Ярче тысячи солнц

1 апреля 2011 г.

Так уж устроен человек, что все хорошее, что происходило с ним в молодые годы, считает самым ярким и счастливым временем. В молодости и юности мечты казались ярче, а дела — глобальнее. О событиях пятидесятилетней давности ведущий научный сотрудник, начальник научно-исследовательской лаборатории ИЯРФ, кандидат физико-математических наук Александр Петрович Моровов вспоминает с теплотой и детальной точностью.

Он был одним из тех, кто объездил все полигоны Советского Союза и присутствовал при проведении наземных и воздушных испытаний. В его памяти яркими всполохами сияют воспоминания о свете «тысячи солнц», увидеть которые довелось не каждому.

— Помните, у Роберта Юнга в его документальной книге «Ярче тысячи солнц» приводится отрывок из какой-то индийской саги: «Мощью безмерной и грозной небо над миром сияло, если бы тысяча cолнц разом над ним засверкала». Вот это явление такого же масштаба, — рассказывает Александр Петрович. — Представить ядерный взрыв может только тот, кто его воочию наблюдал. Вспышка света, развивающийся огненный шар, ударная волна, рев, который охватывал все пространство, завораживал своей чудовищной силой.

В 1955 году, после окончания МИФИ по специальности «Автоматика и электроника», Александр Моровов впервые пришел в конструкторский сектор Института. Это был год разработок и испытаний первой советской двухступенчатой термоядерной бомбы РДС-37. Все, что запомнил будущий инженер-физик об этом периоде, — небывалую суету вокруг проекта. Молодой ученый был еще слишком молод, чтобы принимать в ней участие.
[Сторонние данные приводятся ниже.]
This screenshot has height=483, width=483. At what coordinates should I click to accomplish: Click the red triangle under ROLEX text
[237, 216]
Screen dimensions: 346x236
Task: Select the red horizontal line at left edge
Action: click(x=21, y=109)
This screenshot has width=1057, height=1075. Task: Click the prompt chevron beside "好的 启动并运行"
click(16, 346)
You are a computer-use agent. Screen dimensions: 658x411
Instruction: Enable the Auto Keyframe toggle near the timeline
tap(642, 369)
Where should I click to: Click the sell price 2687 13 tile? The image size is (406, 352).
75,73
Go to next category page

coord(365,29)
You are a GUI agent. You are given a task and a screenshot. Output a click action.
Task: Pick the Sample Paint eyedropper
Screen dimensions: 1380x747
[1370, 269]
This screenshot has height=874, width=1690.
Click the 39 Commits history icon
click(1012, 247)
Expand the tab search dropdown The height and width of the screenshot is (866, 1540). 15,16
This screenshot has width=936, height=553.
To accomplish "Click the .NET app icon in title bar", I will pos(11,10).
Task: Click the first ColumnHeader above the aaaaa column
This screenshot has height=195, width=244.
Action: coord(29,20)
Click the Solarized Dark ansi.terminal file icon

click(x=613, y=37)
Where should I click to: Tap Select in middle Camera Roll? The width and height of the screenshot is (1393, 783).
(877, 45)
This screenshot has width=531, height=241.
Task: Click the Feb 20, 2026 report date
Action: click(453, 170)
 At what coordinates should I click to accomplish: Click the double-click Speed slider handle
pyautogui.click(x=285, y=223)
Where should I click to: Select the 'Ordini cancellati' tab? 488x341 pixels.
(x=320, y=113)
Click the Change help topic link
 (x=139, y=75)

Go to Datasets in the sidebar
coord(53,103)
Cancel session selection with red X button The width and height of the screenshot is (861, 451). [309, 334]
Его полигонная эпопея началась позже.


В 1958 году Александр Моровов перешел на работу в ядерно-физический сектор Института. Первая командировка Александру Петровичу запомнилась особенно ярко. Это были воздушные испытания на Новой Земле. Архипелаг представлял собой совершенно нетронутый девственный край с величественной суровой природой. В озерах и заливах водилось огромное количество рыбы, а ветры были шквалистыми: при самых сильных вариантах (так называли силу ветра моряки) опасно было даже из помещения выходить — мощный порыв мог запросто сбить с ног взрослого мужчину. Испытателям запрещалась поодиночке куда-либо отлучаться.
Воздушные сессии длились по полгода — испытатели выезжали на полигон в начале июля, а возвращались к наступлению полярной ночи. Ученых поселили на адмиральское штабное судно «Эмба» — якобы личную яхту Гитлера, конфискованную в качестве военного трофея. Судно передали в личное пользование адмиралу флотилии, а тот приспособил его под мини-гостиницу для почетных гостей — в том числе и командированных физиков-экспериментаторов. Кораблик курсировал между побережьем материка и бухтой Губы Черной, где располагался полигон. Задача специалистов ядерно-физического сектора заключалась в обработке и анализе физических измерений.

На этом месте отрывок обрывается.